• **EXTRACT**

= = = = =

Is that what love is?

Kanisa George -
Kanisa George -

KANISA GEORGE

We've all been there – your first crush, first kiss, first love. Along with it comes a plethora of emotions, an ocean of tears and several sleepless nights (talking with your significant other till 3 am or crying to your best friend about the inevitable end). Yet, through it all, we all share one thing in common, and that's the high of being in love. Whatever your views are on this mystified illusion, we can all admit that love might sometimes be complicated, complex and overly nuanced, but above all, it's a beautiful thing to experience.

But can you fall in love without actually ever meeting the other person? Without seeing what they look like and falling in love based on their personality and your emotional connection? Without a doubt, the Netflix series Love is Blind has truly breathed life into a "phenomenon as old as time" and has forced some people to consider whether love truly is blind. The idiom “love is blind” considers a scenario where a romantic connection grows utterly independent of physical appearance and, in some cases, physical touch. This concept envisages the development of emotional intimacy minus the emphasis that's often placed on physical appearance.

Who doesn't want to be loved for their outgoing personality and kind spirit? After all, we are what's on the inside. Yet, unfortunately, that's not the first thing people see. Yes, physical beauty fades, and as much as we sometimes try, it's not humanly possible (though some women have done the unthinkable) to maintain a perfectly polished look 24/7. In a world where Instagram perfections is placed above all, there are more than a handful of us helplessly holding on to the belief that love can be truly blind. But are we fooling ourselves? Is this approach to love even possible?

Science has proven time and time again that there is a link between attraction based on looks, sexual satisfaction, and happiness in relationships. While endearing qualities like kindness and empathy are essential nurturing elements, sex and desire can't be removed from the equation, as they are both important for relationship satisfaction and success.

In 2014, a study conducted by researcher Hans Yoo and his colleagues and published in the Journal of Sex and Marital Therapy found that the emotional and sexual aspects of intimacy in romantic relationships are significant correlates of a couples' relationship satisfaction.

If the results of these studies hold true, and sex and touch are central to a long-term relationship, it seems highly unlikely that a relationship can be sustained without either party being physically attracted to the other.

Naturally, we are designed to first see with our eyes. We become intrigued by what's before us based on what makes us tick and our own concept of desire. But, unfortunately, so much of what makes us tick is physical. How then can we extricate ourselves from our love of beauty and the desire that beauty sometimes ignites in us?

= = = = =

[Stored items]
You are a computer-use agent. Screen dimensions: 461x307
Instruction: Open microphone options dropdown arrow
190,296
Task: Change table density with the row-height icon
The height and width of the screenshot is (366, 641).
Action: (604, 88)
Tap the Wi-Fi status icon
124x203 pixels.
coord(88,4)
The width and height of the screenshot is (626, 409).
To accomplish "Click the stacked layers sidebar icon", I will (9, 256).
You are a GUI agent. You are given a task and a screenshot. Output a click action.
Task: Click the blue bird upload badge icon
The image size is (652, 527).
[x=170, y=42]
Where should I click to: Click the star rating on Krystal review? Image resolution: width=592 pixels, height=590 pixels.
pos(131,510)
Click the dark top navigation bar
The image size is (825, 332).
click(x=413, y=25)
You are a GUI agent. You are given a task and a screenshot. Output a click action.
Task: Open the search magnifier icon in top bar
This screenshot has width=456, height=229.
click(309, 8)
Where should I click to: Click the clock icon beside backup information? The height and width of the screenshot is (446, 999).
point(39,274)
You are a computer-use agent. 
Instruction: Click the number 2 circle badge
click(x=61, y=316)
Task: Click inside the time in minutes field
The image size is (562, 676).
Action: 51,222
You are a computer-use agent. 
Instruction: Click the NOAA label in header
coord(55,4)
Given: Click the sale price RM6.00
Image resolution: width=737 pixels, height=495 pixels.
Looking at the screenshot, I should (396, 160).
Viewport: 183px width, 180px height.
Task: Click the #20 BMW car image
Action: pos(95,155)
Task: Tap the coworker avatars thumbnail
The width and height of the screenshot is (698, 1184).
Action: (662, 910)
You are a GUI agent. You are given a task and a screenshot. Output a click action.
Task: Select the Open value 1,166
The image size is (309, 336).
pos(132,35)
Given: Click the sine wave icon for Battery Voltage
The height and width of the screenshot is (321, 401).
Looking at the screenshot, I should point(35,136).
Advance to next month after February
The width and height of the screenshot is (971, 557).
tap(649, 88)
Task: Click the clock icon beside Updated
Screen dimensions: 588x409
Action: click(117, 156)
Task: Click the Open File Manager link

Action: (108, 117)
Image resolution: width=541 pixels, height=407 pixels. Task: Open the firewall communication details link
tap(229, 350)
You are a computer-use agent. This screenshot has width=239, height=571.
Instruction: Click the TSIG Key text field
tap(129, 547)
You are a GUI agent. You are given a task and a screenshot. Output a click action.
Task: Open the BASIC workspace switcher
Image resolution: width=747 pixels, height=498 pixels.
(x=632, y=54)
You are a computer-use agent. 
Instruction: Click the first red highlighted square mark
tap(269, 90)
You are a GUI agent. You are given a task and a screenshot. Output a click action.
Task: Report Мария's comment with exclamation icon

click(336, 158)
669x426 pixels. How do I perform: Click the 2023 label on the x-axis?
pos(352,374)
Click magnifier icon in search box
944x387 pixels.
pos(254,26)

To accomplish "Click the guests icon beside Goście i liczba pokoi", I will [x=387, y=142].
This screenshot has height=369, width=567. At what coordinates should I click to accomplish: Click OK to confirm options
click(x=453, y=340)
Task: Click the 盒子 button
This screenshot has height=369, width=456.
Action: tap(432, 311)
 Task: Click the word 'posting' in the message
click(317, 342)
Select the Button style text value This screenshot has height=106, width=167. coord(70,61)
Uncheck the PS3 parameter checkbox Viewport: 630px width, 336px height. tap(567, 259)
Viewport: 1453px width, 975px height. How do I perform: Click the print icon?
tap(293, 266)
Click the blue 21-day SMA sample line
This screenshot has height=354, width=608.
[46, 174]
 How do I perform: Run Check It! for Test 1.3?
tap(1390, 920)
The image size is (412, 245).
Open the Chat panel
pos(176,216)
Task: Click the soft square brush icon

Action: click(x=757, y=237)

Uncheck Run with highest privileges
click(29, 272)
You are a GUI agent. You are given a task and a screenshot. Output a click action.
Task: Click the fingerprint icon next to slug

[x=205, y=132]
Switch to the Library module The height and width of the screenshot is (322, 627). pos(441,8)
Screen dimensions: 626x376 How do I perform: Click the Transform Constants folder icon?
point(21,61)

= = = = =

• **PROMPT 1**
Decide whether each statement agrees with the article on whether love is blind. Answer yes or no for each, and quote the deciding words from the article.
(a) The study described in the article appeared in the Journal of Sex and Marital Therapy in 2014.
(b) The article says sex and desire can be left out of the equation for relationship satisfaction.
(c) The article says it is humanly possible to maintain a perfectly polished look 24/7.
• **PROMPT 2**
Please name who conducted the 2014 study mentioned in the article on whether love is blind.

• **ANSWER AREA 1**
(a) Yes: "In 2014, a study conducted by researcher Hans Yoo and his colleagues and published in the Journal of Sex and Marital Therapy"
(b) No: "sex and desire can't be removed from the equation"
(c) No: "it's not humanly possible"

• **ANSWER AREA 2**
Researcher Hans Yoo and his colleagues.